> **EXERCISE PROMPT**
The result should consist solely of the line containing "浙公网安备 33010602011302 号 (227, 2476)" and the lines that follow it below, each reproduced exactly, the last line included.

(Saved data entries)
==*==
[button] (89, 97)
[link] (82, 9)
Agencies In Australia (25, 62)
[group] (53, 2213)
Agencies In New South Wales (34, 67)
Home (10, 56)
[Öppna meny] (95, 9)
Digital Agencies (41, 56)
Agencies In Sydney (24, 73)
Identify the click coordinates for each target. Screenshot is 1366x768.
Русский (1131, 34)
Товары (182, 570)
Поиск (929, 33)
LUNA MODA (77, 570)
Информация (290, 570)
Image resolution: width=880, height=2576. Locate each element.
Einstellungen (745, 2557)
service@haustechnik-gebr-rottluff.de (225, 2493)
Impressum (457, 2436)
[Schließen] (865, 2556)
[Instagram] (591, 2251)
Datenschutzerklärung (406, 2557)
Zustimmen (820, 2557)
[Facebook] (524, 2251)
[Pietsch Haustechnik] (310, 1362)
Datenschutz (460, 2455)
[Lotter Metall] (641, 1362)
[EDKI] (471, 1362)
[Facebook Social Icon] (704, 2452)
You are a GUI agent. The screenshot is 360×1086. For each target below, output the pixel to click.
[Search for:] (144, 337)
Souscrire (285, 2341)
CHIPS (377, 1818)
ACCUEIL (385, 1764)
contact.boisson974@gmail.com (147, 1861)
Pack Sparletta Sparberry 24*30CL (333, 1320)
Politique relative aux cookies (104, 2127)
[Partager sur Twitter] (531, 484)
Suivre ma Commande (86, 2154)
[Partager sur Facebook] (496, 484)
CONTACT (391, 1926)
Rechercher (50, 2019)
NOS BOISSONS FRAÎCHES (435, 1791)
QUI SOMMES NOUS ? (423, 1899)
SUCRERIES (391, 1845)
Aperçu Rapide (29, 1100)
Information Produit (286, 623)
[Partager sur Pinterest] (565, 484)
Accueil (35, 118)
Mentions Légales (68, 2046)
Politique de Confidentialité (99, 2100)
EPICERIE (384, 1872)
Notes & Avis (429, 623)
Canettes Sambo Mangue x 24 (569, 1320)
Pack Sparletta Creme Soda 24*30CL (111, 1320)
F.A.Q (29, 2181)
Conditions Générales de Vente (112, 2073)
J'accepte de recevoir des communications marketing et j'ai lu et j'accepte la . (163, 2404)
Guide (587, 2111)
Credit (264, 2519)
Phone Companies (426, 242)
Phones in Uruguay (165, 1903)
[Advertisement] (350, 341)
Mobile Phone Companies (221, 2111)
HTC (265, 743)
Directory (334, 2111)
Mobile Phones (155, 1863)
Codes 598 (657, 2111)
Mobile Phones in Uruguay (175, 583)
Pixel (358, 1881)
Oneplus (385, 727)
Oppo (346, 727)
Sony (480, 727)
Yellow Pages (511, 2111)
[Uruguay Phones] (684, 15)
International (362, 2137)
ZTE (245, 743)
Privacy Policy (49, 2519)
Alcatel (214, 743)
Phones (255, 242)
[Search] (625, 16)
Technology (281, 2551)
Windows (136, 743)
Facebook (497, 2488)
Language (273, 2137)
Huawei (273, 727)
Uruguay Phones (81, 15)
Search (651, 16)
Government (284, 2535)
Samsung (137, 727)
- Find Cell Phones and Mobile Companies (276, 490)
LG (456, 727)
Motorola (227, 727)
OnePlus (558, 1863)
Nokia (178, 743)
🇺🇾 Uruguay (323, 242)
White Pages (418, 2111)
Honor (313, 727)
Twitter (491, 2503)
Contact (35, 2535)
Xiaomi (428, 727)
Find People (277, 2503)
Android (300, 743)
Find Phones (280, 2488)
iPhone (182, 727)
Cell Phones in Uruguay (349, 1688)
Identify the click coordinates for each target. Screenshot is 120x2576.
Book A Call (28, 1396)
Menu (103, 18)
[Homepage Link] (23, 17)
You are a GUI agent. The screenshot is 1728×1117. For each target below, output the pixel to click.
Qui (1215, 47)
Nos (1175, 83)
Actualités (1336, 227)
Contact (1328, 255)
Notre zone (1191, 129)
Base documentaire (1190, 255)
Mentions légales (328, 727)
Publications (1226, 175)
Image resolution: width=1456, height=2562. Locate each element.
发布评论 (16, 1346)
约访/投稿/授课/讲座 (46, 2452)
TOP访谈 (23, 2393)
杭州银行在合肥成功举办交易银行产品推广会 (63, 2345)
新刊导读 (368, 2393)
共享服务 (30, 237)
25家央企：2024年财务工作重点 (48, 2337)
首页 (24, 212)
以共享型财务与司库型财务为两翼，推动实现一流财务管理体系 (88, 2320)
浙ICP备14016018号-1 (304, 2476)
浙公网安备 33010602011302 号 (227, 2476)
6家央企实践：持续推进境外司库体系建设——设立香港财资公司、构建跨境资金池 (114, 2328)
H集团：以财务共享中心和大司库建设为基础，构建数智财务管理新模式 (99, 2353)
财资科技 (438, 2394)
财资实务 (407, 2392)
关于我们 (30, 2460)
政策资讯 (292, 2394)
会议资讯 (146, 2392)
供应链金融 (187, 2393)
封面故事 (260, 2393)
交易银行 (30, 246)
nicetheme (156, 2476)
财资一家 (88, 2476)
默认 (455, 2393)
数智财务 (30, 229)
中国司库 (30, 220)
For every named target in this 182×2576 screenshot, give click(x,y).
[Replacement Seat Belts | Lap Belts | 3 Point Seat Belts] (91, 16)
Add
==*==
> **OUTPUT OF THE TASK**
浙公网安备 33010602011302 号 (227, 2476)
6家央企实践：持续推进境外司库体系建设——设立香港财资公司、构建跨境资金池 (114, 2328)
H集团：以财务共享中心和大司库建设为基础，构建数智财务管理新模式 (99, 2353)
财资科技 (438, 2394)
财资实务 (407, 2392)
关于我们 (30, 2460)
政策资讯 (292, 2394)
会议资讯 (146, 2392)
供应链金融 (187, 2393)
封面故事 (260, 2393)
交易银行 (30, 246)
nicetheme (156, 2476)
财资一家 (88, 2476)
默认 (455, 2393)
数智财务 (30, 229)
中国司库 (30, 220)
For every named target in this 182×2576 screenshot, give click(x,y).
[Replacement Seat Belts | Lap Belts | 3 Point Seat Belts] (91, 16)
Add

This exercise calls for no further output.